Several of those said by militants to have died were from the Daghari and Awlaki families, important tribes in Shabwa province. Yemen's government said on Saturday the hostages were being held in the house of a man named Saeed al-Daghari.

As special forces battled al Qaeda militants in the house, kidnappers in another building nearby shot the two hostages, a local man who identified himself as Jamal said.

U.S. officials have said the raid was carried out by U.S. forces alone, but Yemen's government and local residents said Yemeni forces also participated.

"Before the gunshots were heard, very strong floodlights turned the night into daylight, and then we heard loud explosions," Jamal told Reuters. "The soldiers were calling on the house's inhabitants to surrender and the speaker was clearly a Yemeni soldier," he added.

Another witness, named Abdullah, said the Yemeni army had blocked access to the area before the raid began.

"When the forces withdrew, we found lots of bloodstains, but did not know if those were of the soldiers or the hostages," Abdullah said.

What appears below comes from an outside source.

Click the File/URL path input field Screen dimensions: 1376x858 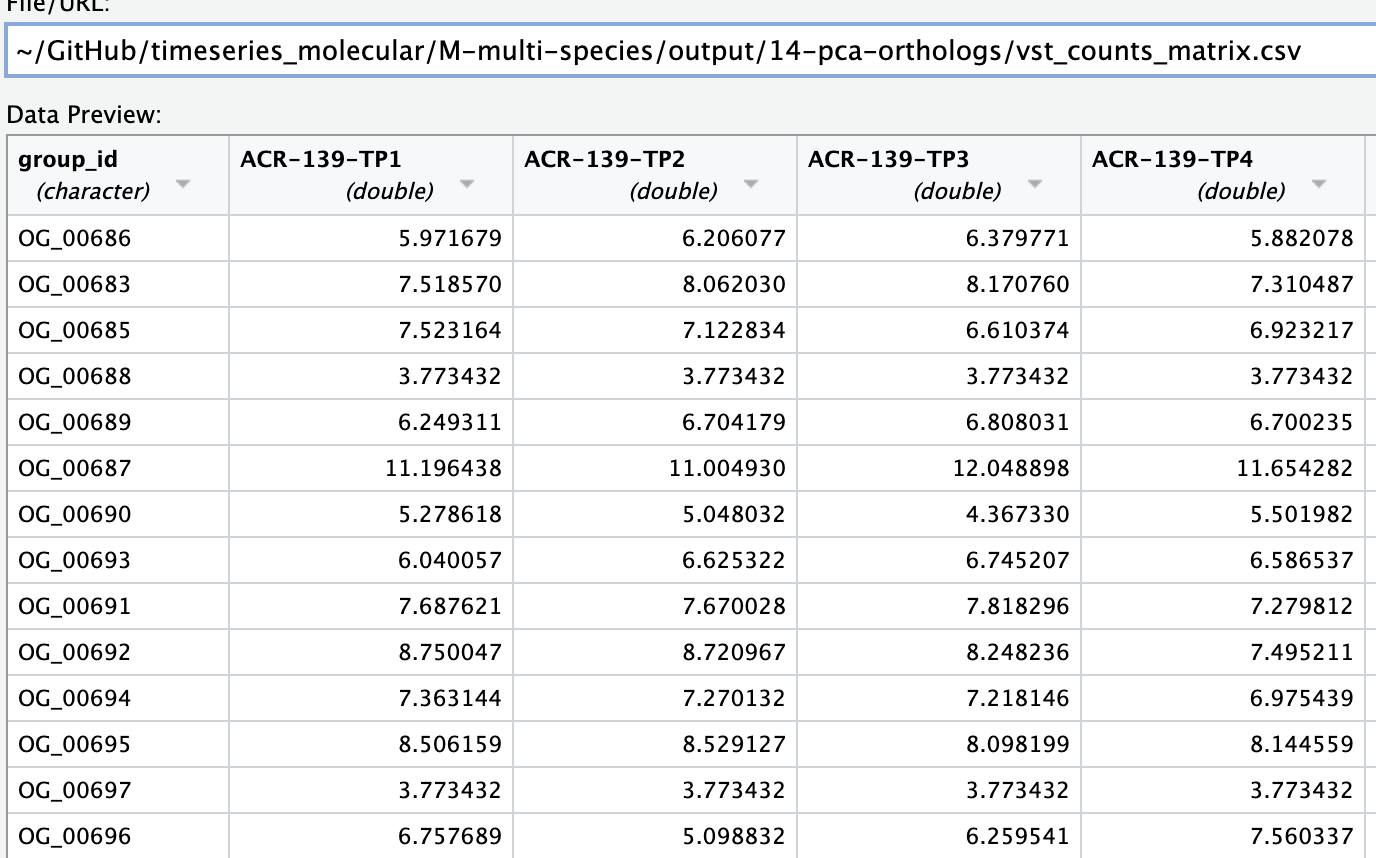pos(688,50)
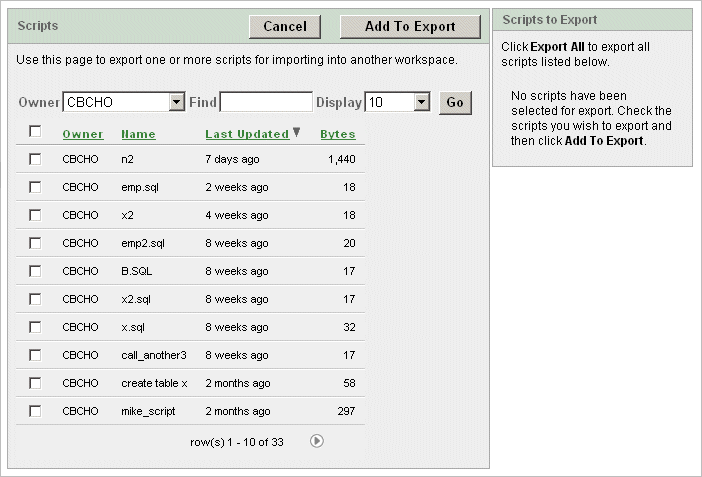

I don't think any blame should fall on the US for the failure of this raid. Clearly, it was Somers' only chance at staying alive and our special operators - the best in the world - gave him his best shot at survival.

According to this piece in the Washington Post, only about 50% of hostage rescue missions succeed. But those are odds I'd be more than willing to accept if I was being held by terrorists, and I think most Americans would agree.

With two other hostages held by AQAP and at least 4 more held by Islamic State, the question of future rescue missions is under review. Should we pay ransom for the hostatges as most European countries do? The question goes to the notion that we can trust the terrorists to keep their word - a dubious proposition under the best of circumstances. Besides, there is always the fear that paying ransome will only increase the risk that others will be taken as smaller militias and terror groups seek to cash in by capturing an American and selling them to AQAP or IS. That would only compound the rescue problem by increasing the number of hostages to be saved.

Should families or private concerns be allowed to negotiate with the terrorists? It's hard to look a parent of a hostage in the eye and tell them they can't do everything in their power to save their child. But if we're going to adhere to a policy of no ransom, it would be difficult to justify allowing families to make their own deals with terrorists.

So for the moment, the best policy seems to be to continue trying to pinpoint the location of the hostages and leave their fate in the hands of our special operators. Hardly a satisfying solution for the families, but given national priorities and the survival of the hostages, it's the best we can do.